_What to work on:_
Show each line of the data below in which "beside" occurs.

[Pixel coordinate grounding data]
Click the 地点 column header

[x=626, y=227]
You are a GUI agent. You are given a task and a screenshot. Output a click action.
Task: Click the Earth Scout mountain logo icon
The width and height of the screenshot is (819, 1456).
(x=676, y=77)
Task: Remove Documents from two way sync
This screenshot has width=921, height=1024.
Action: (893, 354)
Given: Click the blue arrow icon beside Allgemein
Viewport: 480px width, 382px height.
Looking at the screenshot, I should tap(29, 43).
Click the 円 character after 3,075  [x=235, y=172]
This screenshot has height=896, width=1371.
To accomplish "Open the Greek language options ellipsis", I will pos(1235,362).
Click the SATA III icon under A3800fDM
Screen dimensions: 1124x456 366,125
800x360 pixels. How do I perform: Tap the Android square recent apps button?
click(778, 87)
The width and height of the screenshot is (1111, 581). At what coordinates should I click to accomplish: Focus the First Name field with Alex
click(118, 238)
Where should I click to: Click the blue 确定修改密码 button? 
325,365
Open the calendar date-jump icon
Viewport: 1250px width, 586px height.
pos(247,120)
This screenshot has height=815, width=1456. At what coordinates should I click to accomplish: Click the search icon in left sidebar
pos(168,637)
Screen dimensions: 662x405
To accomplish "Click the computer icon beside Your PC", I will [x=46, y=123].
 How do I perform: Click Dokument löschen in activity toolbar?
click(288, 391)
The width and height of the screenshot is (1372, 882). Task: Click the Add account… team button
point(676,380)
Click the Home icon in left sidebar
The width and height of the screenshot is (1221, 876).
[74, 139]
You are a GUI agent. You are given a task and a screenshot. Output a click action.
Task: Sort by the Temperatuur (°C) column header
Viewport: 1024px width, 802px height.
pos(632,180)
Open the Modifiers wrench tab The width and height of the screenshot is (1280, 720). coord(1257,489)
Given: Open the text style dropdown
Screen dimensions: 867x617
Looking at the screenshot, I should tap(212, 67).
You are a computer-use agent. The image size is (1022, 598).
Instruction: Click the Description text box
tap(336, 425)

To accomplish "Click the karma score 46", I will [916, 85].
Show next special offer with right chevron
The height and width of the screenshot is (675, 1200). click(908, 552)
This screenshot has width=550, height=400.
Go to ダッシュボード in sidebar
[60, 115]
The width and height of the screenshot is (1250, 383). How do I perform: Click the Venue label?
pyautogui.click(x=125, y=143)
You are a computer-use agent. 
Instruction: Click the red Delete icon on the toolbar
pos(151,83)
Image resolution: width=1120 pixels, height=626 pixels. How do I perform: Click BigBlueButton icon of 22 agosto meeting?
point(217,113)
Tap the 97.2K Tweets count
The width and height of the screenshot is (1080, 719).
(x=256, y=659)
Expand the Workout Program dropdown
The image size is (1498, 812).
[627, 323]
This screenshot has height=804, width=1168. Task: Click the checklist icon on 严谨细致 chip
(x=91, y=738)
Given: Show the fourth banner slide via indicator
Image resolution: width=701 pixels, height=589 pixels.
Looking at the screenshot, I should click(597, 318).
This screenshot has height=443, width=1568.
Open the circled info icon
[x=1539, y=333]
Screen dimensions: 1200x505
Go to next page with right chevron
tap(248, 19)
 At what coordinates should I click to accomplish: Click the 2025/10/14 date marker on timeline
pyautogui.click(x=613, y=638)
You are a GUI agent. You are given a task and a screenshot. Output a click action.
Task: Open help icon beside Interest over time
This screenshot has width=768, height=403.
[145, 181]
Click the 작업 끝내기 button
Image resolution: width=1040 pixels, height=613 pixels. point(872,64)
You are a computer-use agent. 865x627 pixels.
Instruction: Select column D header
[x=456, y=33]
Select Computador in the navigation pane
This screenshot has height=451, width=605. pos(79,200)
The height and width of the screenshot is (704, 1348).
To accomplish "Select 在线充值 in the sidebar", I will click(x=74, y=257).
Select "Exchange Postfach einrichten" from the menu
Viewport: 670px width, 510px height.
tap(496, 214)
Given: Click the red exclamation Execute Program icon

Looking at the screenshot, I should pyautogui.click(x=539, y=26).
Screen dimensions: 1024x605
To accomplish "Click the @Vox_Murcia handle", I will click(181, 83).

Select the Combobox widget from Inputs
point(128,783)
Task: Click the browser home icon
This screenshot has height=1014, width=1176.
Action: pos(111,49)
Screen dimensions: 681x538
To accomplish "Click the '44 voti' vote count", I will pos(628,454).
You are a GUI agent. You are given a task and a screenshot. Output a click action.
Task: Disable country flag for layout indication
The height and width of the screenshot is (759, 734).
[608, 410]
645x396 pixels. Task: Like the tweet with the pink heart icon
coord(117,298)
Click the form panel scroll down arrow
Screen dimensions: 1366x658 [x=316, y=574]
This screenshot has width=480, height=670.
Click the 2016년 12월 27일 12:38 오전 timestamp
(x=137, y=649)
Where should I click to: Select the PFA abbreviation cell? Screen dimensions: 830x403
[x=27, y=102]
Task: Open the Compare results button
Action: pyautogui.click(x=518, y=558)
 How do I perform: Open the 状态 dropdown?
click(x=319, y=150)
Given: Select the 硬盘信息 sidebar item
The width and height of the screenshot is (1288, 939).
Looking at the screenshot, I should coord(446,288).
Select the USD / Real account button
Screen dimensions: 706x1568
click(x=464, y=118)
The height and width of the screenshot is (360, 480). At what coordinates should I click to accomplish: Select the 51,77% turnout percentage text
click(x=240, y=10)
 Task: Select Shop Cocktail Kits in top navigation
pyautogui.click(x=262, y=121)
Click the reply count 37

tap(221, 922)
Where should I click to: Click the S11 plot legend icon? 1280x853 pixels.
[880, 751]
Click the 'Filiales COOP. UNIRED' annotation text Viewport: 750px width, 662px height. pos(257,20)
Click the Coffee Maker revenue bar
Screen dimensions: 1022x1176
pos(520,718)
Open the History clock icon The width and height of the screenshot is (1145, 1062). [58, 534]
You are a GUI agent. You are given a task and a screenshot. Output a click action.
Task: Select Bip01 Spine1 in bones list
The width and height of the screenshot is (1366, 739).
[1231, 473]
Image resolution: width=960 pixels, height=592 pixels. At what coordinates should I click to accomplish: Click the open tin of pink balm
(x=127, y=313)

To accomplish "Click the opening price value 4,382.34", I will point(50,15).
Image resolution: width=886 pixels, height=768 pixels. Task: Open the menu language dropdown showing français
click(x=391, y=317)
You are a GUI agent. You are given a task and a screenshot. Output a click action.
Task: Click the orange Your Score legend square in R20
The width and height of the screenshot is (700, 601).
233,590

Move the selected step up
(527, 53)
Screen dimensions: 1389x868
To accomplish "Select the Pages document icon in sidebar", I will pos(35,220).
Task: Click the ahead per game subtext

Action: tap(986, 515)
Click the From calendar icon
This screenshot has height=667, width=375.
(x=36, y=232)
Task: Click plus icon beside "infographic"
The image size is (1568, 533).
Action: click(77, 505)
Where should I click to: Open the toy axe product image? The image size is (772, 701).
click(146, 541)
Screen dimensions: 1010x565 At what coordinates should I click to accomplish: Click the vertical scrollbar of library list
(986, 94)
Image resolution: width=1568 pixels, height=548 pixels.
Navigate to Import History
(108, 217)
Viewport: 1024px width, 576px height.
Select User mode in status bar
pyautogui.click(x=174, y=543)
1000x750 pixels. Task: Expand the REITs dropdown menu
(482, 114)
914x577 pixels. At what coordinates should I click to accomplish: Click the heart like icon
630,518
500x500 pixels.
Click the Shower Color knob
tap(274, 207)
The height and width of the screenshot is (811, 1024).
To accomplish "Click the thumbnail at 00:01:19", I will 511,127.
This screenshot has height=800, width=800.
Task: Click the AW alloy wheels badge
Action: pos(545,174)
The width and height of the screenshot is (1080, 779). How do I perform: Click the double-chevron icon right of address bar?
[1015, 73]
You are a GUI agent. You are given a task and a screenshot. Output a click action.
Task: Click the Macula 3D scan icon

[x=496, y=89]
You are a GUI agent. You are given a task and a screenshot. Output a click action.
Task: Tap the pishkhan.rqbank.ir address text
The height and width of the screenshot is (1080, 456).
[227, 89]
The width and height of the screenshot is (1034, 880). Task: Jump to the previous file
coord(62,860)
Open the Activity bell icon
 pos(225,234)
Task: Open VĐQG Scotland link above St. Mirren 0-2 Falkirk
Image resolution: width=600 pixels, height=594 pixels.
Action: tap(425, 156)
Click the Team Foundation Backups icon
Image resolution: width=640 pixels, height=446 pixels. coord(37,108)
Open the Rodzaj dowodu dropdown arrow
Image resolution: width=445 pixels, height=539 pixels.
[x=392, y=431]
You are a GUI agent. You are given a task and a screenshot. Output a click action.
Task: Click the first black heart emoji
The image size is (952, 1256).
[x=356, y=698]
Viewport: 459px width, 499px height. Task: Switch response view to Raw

_Exercise response:_
Given: Click the blue arrow icon beside Allgemein
To accomplish "Click the computer icon beside Your PC", I will [x=46, y=123].
Task: Open help icon beside Interest over time
Task: Click plus icon beside "infographic"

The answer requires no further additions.